Mbappé lidera a Francia hacia los cuartos de final
En un Filadelfia abrasador, más propio de una cámara de tortura que de un escenario mundialista, Francia se dejó la piel, el traje y casi la calma para tumbar a una Paraguay tosca, agresiva y orgullosa. El marcador dice 1-0. La historia cuenta algo mucho más áspero.
El único gol llegó desde el punto de penalti, obra de Kylian Mbappé en la segunda parte. Un suspiro de alivio, un rugido contenido y un billete para los cuartos de final, donde espera Marruecos, como hace cuatro años en semifinales.
Francia baja al barro
Sin Aurélien Tchouameni, lesionado a última hora por un problema muscular, Didier Deschamps movió una sola pieza: Manu Koné entró en el once junto a Adrien Rabiot.

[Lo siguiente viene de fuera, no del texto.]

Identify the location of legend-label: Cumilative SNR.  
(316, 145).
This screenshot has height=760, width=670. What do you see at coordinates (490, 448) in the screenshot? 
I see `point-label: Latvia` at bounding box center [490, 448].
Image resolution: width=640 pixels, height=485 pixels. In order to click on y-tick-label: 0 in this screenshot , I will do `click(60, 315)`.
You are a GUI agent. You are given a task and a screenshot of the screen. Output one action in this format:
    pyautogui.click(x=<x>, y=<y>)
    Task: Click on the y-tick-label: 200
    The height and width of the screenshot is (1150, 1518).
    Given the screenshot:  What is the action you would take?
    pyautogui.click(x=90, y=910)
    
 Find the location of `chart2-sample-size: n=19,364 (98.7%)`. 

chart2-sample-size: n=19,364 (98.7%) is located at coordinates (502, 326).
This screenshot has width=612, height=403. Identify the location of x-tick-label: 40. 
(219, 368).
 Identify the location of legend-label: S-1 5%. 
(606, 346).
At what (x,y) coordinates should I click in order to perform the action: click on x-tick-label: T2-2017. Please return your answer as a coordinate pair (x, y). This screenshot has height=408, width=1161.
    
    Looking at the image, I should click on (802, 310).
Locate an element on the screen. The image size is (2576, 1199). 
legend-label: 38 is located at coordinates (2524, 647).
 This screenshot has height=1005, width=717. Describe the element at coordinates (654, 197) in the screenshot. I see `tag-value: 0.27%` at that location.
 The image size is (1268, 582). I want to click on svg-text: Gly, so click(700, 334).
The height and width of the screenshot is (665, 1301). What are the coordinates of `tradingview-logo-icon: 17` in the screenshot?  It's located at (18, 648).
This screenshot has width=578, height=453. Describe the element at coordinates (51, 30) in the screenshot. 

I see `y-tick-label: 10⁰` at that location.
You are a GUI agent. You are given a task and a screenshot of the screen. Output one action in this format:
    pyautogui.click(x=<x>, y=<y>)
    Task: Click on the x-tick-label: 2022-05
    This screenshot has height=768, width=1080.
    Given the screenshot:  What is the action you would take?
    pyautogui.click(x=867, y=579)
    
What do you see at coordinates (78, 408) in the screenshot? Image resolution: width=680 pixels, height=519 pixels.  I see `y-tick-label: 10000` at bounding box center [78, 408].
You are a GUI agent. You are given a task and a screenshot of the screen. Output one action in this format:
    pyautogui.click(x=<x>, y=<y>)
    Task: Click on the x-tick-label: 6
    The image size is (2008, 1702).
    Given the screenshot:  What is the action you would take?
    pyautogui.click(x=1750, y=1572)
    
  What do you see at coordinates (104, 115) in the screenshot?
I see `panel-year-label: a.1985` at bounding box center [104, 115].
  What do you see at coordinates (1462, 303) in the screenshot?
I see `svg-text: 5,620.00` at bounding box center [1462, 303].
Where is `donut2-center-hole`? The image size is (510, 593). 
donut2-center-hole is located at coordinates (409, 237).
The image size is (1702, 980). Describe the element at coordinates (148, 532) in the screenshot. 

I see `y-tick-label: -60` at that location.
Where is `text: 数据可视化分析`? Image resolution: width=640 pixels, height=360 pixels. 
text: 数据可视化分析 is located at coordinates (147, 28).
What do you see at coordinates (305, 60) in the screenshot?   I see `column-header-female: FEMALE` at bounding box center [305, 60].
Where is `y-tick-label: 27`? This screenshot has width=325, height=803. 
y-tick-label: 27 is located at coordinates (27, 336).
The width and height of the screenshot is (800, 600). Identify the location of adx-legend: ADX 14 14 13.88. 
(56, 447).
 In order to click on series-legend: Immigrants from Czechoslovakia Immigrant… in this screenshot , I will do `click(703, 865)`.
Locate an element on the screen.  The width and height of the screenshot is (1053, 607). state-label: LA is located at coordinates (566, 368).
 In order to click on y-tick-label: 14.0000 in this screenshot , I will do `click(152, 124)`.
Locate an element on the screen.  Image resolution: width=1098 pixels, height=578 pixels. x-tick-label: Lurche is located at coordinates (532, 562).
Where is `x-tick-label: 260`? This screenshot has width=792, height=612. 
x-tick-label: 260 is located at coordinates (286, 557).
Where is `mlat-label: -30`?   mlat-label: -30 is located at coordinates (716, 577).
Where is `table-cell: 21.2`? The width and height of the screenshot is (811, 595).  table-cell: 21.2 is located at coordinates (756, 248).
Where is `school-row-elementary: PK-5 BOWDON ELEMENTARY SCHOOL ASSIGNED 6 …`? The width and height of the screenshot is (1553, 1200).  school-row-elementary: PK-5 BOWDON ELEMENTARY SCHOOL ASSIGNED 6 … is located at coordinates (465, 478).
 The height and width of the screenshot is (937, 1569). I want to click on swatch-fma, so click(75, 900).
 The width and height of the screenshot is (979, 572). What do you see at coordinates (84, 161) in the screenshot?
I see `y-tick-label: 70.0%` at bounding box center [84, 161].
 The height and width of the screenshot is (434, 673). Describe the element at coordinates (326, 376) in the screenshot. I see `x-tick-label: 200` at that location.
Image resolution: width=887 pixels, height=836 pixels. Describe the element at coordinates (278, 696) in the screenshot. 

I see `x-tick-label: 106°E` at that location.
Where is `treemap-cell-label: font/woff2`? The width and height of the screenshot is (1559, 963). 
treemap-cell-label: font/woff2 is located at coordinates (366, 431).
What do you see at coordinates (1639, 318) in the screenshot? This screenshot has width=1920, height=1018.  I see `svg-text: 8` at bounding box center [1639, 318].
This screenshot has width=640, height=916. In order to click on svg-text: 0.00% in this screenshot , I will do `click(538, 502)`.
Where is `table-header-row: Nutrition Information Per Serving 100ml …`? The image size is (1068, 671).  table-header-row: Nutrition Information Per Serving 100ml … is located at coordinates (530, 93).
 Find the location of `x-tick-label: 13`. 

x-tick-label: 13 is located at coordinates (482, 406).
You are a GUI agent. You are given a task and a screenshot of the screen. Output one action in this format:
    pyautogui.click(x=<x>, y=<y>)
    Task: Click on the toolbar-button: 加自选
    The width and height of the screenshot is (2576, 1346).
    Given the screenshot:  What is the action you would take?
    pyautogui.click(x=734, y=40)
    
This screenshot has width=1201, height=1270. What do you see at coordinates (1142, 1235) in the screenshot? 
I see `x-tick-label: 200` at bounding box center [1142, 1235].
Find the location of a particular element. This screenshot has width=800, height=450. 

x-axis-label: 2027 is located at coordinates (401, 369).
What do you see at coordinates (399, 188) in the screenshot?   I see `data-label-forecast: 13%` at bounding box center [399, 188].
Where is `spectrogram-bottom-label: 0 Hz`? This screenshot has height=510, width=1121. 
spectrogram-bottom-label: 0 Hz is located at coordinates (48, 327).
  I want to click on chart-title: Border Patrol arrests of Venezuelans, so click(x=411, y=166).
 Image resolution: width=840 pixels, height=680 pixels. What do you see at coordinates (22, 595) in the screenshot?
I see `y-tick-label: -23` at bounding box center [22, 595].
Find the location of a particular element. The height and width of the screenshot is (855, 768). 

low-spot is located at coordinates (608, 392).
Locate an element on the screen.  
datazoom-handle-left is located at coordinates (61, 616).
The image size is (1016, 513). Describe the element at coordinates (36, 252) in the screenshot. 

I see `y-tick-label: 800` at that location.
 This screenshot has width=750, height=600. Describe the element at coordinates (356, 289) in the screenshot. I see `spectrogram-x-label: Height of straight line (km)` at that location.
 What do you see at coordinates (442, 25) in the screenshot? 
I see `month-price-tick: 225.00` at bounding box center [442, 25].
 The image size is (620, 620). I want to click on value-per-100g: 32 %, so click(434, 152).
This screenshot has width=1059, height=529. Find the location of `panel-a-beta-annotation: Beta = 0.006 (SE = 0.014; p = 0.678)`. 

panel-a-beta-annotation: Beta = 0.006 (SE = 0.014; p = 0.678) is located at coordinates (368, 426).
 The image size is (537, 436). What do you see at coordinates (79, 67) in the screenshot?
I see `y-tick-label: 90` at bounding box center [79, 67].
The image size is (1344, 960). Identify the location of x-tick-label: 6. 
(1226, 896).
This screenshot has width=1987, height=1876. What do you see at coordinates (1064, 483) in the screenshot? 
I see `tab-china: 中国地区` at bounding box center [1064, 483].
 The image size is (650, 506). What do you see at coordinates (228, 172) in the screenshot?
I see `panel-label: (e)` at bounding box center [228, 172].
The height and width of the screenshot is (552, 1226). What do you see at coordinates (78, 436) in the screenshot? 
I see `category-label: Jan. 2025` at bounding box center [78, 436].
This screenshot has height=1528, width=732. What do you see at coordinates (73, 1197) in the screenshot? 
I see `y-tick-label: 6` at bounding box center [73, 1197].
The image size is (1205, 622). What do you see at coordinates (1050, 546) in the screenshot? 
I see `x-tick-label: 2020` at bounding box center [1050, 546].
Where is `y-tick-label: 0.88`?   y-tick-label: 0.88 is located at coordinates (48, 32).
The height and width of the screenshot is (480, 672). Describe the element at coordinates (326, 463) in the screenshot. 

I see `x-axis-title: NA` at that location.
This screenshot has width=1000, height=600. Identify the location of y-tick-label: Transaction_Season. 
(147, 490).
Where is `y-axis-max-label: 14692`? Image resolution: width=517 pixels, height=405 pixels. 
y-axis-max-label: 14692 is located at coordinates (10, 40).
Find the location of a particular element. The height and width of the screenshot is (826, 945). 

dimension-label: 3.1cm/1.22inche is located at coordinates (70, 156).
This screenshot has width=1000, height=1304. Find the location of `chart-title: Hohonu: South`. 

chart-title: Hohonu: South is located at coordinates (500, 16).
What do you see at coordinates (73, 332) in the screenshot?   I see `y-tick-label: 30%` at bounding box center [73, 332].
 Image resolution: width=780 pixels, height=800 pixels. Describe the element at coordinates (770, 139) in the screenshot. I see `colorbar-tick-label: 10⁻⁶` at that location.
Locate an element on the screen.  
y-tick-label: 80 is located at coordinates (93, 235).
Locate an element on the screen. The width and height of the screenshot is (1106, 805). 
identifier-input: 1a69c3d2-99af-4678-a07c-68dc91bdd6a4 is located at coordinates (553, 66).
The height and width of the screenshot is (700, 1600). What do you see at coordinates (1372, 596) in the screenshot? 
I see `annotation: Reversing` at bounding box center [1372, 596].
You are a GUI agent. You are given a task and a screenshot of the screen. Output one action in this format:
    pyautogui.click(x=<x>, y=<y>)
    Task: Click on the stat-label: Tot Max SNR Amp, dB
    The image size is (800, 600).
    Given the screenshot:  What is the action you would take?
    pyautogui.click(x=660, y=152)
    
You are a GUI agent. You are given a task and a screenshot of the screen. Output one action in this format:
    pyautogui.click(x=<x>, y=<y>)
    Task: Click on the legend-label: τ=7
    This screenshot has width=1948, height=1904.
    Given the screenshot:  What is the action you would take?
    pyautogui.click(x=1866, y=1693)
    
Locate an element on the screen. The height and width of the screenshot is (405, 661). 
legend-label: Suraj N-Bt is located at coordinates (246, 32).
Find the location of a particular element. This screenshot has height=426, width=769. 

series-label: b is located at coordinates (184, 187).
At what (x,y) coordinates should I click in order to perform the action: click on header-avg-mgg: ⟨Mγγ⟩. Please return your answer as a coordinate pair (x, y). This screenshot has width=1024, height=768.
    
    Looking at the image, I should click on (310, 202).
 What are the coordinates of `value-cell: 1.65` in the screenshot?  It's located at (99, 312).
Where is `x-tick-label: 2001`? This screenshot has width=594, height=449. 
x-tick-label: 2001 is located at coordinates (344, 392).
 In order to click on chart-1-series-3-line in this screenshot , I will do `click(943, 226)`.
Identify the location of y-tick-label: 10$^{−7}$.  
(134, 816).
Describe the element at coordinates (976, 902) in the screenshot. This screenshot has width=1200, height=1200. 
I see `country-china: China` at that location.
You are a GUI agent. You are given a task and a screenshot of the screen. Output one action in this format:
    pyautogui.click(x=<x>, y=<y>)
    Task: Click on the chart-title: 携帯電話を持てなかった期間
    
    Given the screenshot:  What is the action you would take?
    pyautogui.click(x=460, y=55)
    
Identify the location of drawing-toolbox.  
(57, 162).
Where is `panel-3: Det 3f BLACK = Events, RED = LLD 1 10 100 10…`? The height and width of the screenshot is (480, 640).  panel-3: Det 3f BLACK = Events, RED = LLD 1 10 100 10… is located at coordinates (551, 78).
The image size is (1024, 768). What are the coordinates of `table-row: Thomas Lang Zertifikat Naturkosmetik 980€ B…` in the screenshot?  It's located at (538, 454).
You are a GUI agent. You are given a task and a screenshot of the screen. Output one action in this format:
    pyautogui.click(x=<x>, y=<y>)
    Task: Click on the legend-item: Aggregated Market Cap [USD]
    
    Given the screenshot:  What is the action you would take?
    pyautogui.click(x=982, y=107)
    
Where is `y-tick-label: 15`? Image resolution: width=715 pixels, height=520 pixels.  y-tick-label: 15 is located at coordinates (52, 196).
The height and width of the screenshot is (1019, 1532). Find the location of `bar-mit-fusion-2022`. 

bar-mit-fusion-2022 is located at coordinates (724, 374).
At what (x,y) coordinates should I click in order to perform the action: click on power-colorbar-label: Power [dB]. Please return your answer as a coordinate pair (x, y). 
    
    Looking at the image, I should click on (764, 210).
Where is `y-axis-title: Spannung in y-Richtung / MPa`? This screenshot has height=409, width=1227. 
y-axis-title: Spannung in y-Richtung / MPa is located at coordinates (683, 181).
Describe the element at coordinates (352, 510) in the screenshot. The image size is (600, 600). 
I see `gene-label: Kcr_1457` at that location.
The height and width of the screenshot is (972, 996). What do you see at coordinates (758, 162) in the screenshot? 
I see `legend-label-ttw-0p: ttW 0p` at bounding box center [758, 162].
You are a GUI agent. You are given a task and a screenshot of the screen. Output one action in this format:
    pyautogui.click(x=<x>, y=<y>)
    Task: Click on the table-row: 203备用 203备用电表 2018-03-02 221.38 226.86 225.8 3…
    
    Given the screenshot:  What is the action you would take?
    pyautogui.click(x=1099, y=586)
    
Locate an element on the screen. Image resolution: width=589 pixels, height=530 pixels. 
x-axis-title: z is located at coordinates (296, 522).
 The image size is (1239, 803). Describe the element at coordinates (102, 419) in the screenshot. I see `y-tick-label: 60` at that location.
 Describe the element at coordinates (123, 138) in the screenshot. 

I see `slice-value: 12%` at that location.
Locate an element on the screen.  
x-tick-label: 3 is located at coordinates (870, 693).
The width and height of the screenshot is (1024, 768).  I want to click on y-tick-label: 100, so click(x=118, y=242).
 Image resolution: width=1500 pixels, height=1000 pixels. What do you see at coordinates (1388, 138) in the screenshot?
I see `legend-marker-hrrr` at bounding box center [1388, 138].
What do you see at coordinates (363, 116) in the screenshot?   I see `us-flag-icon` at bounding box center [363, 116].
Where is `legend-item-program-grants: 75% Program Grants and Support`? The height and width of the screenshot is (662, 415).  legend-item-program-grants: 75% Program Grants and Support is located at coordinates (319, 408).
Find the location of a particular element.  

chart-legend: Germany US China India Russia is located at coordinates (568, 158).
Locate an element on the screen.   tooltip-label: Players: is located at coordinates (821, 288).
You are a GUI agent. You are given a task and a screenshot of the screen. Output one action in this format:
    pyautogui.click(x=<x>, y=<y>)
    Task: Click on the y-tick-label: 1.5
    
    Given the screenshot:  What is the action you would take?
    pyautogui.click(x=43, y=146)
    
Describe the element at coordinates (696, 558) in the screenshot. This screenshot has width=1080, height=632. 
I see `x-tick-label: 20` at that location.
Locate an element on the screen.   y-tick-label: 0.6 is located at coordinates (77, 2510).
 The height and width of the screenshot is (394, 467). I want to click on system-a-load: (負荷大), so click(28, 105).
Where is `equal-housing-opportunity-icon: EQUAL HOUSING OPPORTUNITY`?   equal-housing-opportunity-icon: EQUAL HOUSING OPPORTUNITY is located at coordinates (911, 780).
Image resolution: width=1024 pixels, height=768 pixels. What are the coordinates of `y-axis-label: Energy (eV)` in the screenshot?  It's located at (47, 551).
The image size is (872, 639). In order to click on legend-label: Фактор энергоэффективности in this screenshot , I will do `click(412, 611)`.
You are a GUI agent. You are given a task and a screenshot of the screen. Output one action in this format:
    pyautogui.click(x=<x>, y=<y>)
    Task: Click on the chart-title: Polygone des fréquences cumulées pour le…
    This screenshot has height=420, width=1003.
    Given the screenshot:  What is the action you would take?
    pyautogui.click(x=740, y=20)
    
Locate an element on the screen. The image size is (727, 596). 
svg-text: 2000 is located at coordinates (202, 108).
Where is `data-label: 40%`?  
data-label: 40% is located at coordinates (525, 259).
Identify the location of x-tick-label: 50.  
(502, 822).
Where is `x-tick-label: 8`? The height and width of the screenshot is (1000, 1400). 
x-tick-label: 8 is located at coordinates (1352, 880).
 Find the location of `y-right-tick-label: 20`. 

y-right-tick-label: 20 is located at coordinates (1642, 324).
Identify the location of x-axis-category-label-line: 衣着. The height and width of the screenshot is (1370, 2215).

Todo lo demás, incluido el plan, se mantuvo. Balón, paciencia y una certeza: había que estar preparados para un partido sucio.
Paraguay lo dejó claro desde el dibujo. Un 5-4-1 compacto, hundido, con la prioridad marcada en rojo: cerrar espacios, cortar ritmo, enfriar a base de faltas y choques. Nada de concesiones. Nada de romanticismo.
Con 39 grados sobre el césped, cada carrera parecía una apuesta contra el propio cuerpo. Francia amasó la posesión, movió de lado a lado, buscó grietas. No las encontró. Rabiot probó de media distancia. Koné también. Ousmane Dembélé encaró, recortó, disparó. Todo se fue alto, desviado o bloqueado. Al otro lado, solo Julio Enciso insinuó algo de peligro, más por insistencia que por ocasiones claras.
Al descanso, un dato que lo explicaba todo: ni un solo tiro a puerta entre ambos equipos. No era un partido, era un forcejeo.
El penalti que cambió el aire
Francia salió del vestuario con otro tono. Menos contemplación, más colmillo. La circulación se aceleró, las conducciones se hicieron más verticales, los laterales se atrevieron a pisar zonas interiores. El reloj empezó a pesar.
La entrada de Désiré Doué por Bradley Barcola dio un giro clave. El joven francés atacó el área con decisión y, en una de esas arrancadas, Diego Gómez llegó tarde y lo derribó dentro del área. Paraguay protestó, el estadio contuvo la respiración y el árbitro Ilgiz Tantashev fue llamado por el VAR.
Tras la revisión, señalamiento inequívoco del punto de penalti.
Frente al calor, la tensión y el murmullo, Mbappé se plantó ante Orlando Gill. Carrera corta, mirada fija y definición fría: engañó al guardameta en el minuto 70 y firmó su séptimo gol del torneo. Ya iguala a Lionel Messi en esta Copa del Mundo y se coloca a uno del argentino en la tabla histórica.
El tanto no solo abrió el marcador. Abrió también una rendija para el fútbol de Francia, que por fin encontró espacios ante una Paraguay obligada a adelantar metros, aunque fuera a regañadientes.
Paraguay, al límite hasta el final
El plan paraguayo, tan minimalista como en 1998, volvió a quedarse sin premio. Entonces, un gol de oro de Laurent Blanc los dejó fuera en octavos. Hoy, un penalti los frena en la misma apuesta: defender, resistir y esperar un error ajeno.
Cuando el cronómetro se acercaba al 90, el partido entró en zona de nervios. Mike Maignan, prácticamente inédito hasta entonces, tuvo que aparecer por primera vez para evitar el empate en el minuto 90. Mano firme, reflejos intactos y un aviso: el duelo no estaba cerrado.
Paraguay, fiel a su guion, llevó el final al límite. Choques, protestas, balones colgados, búsqueda constante de faltas cerca del área francesa. Cada balón parado era una amenaza, cada despeje, un alivio.
En el otro área, Mbappé pudo sentenciar. Dos veces se plantó ante Gill en el tiempo añadido, dos veces el guardameta paraguayo le negó el segundo tanto. No hubo exhibición, sí una batalla ganada a pulso.
Francia acabó defendiendo con todo, sudando cada segundo de añadido, empujando el partido hacia el pitido final como quien arrastra una roca cuesta arriba. Sin brillo, sin fuegos artificiales, pero con algo que también cuenta en los mundiales: la capacidad de sobrevivir a los días malos.
Ahora espera Marruecos en cuartos. Otro recuerdo reciente, otra cita de alto voltaje. La pregunta ya no es si Francia sabe ganar con fútbol de gala. Eso está demostrado. La cuestión, después de Filadelfia, es cuántas veces más estará dispuesta a bajar al barro para seguir en camino hacia el título.